As we shape up our research for publication, our interest in ‘fourth wave’ feminism (Cochrane, 2014) and the power of social media in opening up discursive spaces for debate and deliberation continues to gather pace. For further details or comments on our research, please contact Dr. Sarah Glozer, School of Management, Royal Holloway, University of London: Sarah.Glozer@royalholloway.ac.uk

References:

Bingham, A. 2014. Pin-Up Culture and Page 3 in the Popular Press. pp. 184-198 in Andrews,
M. & McNamara, S. (eds.) Women and the Media: Feminism and Femininity in Britain, 1900 to the Present. London and New York: Routledge.

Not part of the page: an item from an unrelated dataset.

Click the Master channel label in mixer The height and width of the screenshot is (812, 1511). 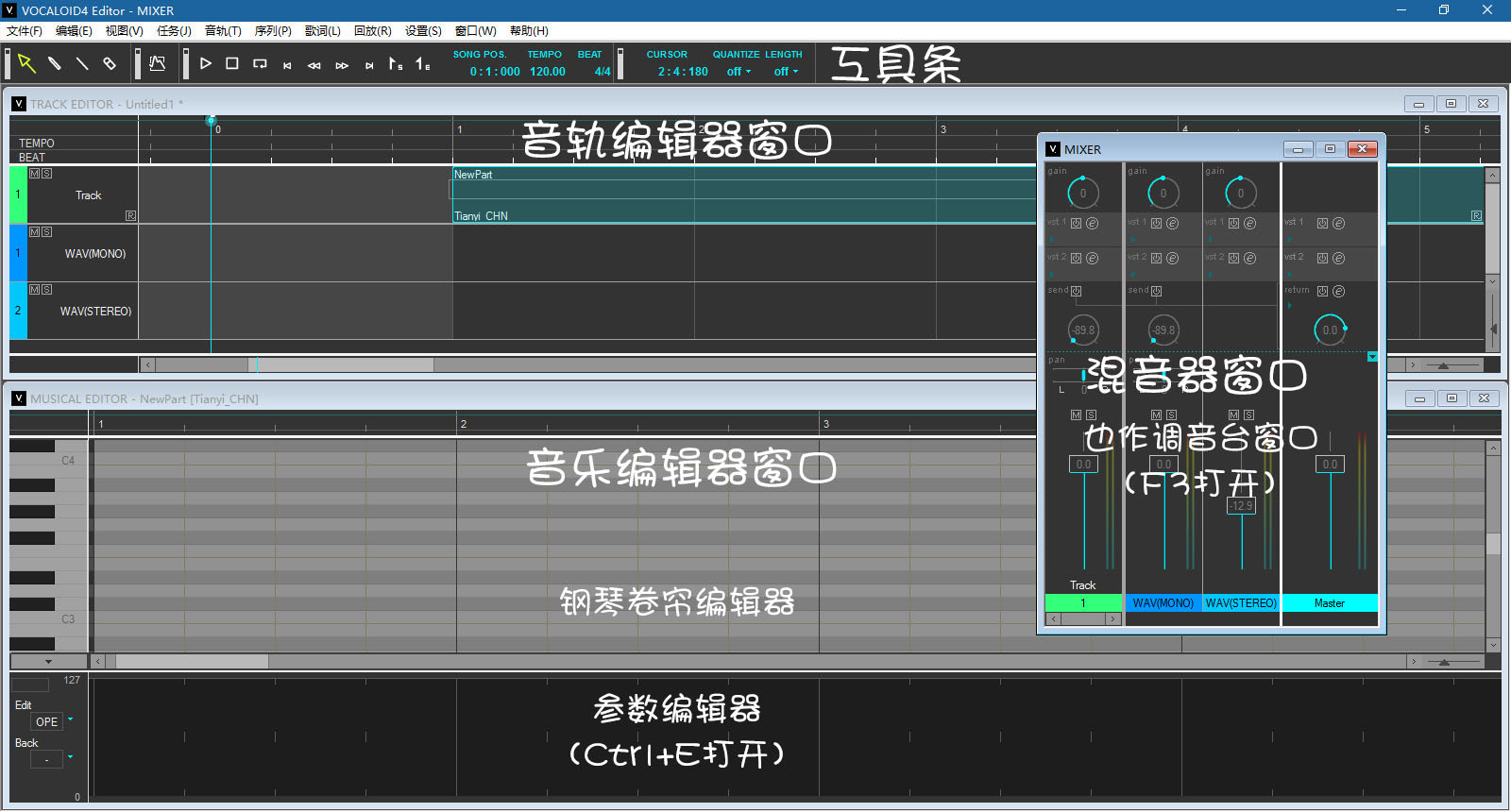coord(1329,603)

Cochrane, K. 2013. All the Rebel Women: The Rise of the Fourth Wave of Feminism.
London: Guardian Shorts.

Dansou, K. & Langley, A. 2012. Institutional Work and the Notion of Test. M@n@gement,
15(5): 502-527.

Lawrence, T. & Suddaby, R. 2006. Institutions and Institutional Work. In S. R. Clegg, C.
Hardy, T. B. Lawrence, & W. B. Nord (Eds.), Handbook of Organization Studies, pp. 215–254. London: Sage Publications.

Leveson Inquiry. 2012. Minutes of Evidence, Day 38- PM. 7th February, 2012.

Whelan, G., Moon, J. & Grant, B. 2013. Corporations and Citizenship Arenas in the Age of
Social Media. Journal of Business Ethics, 118 (4): 777-790.